[Saved entries]

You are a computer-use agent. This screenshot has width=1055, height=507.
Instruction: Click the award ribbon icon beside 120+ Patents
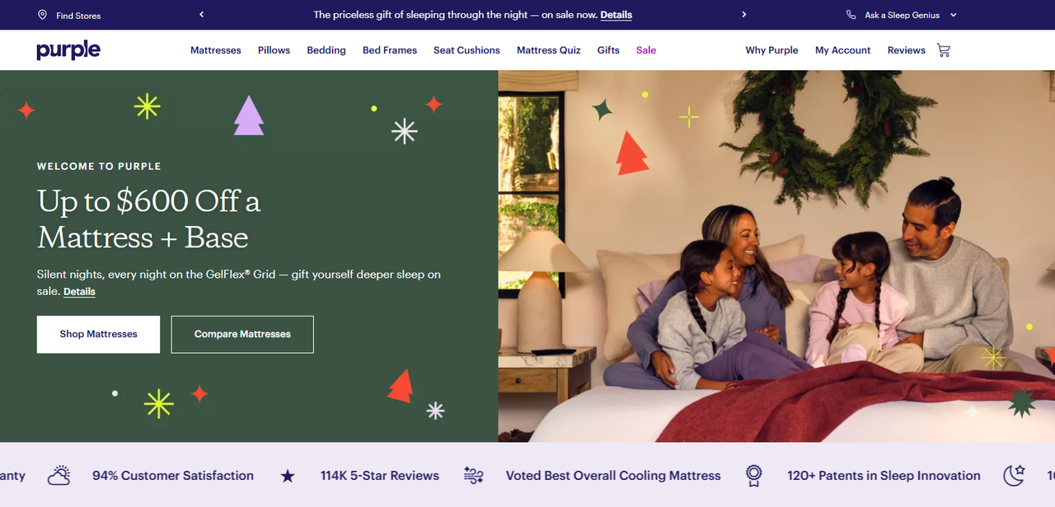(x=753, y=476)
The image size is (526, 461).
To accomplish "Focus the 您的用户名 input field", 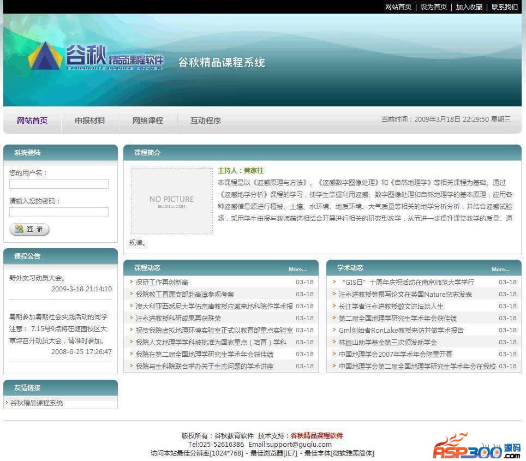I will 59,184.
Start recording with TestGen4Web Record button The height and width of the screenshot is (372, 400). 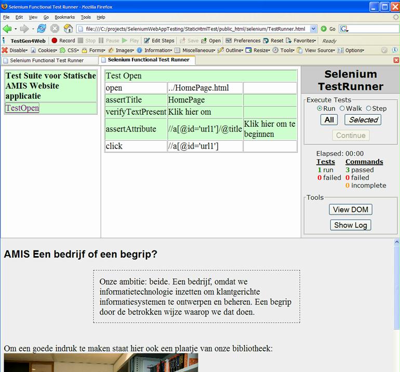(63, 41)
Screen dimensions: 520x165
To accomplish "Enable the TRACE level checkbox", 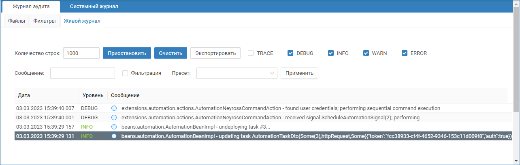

§ **WHAT IS REQUIRED**: Once the line containing "Screen dimensions: 520x165" is found, write out exactly that line and each line after it through the end of the entries, omitting pictures.

§ **RESULT FOR THIS TASK**:
Screen dimensions: 520x165
To accomplish "Enable the TRACE level checkbox", 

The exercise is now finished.